::: Given data :::

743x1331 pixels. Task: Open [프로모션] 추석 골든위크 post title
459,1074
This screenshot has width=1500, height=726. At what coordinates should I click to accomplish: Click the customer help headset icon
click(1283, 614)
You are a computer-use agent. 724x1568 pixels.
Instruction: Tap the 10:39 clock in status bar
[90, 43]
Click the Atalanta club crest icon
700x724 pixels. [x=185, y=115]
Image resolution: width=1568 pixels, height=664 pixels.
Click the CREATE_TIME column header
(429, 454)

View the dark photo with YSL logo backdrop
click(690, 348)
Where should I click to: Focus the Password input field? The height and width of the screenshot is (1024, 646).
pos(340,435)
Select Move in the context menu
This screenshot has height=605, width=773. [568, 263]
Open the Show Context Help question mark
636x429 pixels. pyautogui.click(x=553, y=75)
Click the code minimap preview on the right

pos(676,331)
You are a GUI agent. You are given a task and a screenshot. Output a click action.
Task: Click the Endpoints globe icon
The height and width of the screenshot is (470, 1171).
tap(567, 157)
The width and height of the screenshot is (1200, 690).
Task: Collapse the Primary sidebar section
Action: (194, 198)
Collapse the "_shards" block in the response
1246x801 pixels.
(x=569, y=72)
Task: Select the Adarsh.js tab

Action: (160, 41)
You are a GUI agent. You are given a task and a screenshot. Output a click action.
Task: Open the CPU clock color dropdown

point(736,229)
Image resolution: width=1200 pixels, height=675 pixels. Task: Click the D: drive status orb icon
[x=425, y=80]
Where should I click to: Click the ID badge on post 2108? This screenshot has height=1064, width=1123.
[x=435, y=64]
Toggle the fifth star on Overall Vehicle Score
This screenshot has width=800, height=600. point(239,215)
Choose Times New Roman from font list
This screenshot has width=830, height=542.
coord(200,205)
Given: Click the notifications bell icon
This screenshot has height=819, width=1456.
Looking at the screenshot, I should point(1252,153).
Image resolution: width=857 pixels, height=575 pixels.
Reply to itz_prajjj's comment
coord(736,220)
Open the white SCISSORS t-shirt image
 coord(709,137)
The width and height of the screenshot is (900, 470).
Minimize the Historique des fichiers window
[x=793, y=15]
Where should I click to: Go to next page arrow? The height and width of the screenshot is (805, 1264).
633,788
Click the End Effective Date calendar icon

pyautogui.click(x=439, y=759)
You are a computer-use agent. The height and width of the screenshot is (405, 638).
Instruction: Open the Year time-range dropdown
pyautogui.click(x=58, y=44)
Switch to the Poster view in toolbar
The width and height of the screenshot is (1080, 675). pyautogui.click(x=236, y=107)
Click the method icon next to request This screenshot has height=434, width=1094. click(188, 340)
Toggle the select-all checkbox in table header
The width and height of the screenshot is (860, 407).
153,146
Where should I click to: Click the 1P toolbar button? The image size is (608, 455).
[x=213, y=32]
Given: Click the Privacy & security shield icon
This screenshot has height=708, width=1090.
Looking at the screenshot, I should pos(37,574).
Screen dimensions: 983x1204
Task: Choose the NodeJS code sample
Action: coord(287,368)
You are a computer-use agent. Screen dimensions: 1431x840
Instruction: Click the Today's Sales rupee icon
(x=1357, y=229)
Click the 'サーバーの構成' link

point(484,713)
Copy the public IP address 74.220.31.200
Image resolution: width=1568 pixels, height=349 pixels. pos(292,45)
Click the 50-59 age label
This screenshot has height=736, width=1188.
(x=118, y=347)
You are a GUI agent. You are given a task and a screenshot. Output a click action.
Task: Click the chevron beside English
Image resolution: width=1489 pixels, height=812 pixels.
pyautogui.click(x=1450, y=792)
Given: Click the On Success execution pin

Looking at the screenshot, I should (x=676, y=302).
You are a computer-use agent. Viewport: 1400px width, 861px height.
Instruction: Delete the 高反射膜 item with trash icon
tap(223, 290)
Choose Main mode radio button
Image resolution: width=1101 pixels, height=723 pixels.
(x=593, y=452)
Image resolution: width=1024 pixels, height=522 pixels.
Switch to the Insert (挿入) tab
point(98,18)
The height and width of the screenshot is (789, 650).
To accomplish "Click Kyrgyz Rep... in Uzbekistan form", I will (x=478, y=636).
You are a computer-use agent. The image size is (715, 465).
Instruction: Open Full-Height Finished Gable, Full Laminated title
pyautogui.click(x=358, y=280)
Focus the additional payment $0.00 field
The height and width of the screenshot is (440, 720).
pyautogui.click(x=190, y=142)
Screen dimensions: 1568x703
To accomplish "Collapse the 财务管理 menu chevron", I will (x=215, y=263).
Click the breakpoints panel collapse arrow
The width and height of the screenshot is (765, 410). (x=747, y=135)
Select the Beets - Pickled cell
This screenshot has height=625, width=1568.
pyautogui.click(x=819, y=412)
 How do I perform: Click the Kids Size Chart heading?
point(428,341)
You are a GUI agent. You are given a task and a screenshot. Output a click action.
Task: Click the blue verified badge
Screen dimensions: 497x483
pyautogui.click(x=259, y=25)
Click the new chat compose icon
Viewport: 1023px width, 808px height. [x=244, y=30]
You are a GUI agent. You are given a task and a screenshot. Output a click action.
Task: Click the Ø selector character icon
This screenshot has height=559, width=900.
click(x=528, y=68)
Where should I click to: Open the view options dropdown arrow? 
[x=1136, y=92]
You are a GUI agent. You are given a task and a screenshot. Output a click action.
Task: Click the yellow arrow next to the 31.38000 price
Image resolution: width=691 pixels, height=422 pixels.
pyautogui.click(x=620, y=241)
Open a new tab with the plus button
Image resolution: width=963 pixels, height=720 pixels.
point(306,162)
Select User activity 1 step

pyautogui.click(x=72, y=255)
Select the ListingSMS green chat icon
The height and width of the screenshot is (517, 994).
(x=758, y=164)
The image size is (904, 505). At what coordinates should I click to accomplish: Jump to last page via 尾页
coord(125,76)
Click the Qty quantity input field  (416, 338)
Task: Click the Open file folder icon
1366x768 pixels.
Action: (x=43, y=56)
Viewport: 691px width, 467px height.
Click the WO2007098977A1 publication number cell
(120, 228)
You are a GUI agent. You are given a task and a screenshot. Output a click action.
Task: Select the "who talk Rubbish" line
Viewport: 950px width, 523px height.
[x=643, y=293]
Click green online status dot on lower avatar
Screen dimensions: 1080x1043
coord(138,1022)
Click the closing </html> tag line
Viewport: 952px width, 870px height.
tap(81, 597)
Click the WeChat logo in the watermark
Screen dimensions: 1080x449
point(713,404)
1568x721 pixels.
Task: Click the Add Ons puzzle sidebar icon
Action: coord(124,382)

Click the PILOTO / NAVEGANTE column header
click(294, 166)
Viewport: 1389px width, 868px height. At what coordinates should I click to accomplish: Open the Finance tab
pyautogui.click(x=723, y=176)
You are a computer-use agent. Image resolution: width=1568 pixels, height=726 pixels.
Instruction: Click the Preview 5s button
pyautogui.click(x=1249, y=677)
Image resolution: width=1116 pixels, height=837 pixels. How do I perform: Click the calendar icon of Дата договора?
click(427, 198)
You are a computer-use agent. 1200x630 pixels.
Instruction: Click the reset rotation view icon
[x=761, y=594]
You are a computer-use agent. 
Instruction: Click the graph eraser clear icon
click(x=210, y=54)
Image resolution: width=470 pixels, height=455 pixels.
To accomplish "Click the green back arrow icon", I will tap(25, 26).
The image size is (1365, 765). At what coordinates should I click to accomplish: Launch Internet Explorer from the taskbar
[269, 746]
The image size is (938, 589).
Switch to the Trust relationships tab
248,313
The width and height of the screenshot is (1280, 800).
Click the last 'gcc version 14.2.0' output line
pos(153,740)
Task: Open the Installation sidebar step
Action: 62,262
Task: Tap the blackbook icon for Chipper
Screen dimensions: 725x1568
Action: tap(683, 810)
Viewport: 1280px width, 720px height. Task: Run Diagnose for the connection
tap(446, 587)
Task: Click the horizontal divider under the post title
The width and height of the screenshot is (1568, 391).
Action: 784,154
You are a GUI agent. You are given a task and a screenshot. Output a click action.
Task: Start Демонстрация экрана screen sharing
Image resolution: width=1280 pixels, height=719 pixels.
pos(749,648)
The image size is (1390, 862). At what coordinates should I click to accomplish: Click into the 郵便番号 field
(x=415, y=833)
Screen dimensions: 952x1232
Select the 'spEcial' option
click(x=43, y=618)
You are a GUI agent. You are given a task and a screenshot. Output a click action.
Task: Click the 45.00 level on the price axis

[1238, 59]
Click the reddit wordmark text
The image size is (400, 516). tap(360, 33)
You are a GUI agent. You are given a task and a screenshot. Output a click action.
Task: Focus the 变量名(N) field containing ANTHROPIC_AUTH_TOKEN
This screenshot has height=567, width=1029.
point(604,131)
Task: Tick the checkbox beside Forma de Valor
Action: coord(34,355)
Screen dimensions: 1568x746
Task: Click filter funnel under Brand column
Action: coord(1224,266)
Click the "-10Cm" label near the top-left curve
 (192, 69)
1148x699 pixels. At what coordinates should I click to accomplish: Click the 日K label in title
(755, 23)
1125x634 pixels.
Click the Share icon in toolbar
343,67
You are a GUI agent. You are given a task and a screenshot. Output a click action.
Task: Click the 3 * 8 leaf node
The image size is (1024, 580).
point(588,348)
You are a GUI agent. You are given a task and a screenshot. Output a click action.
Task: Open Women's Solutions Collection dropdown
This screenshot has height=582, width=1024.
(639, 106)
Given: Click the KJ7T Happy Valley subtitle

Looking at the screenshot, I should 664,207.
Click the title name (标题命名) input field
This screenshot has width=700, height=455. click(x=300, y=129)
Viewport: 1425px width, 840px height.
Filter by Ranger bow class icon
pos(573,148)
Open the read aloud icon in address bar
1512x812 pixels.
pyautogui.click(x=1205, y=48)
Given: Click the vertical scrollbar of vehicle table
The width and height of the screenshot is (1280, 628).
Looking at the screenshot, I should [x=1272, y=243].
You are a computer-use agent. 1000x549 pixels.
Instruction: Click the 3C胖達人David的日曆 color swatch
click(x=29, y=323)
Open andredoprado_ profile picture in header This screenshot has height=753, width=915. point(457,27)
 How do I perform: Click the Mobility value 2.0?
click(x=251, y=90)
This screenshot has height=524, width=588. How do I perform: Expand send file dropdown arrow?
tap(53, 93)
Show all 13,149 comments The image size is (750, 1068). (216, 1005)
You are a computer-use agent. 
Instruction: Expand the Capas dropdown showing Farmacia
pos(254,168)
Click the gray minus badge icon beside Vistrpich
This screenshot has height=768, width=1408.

:::

▸ Your assignment: Copy each line from the entries above that has the word "green" in it.

▸ Exercise response:
Select the ListingSMS green chat icon
Click green online status dot on lower avatar
To accomplish "Click the green back arrow icon", I will tap(25, 26).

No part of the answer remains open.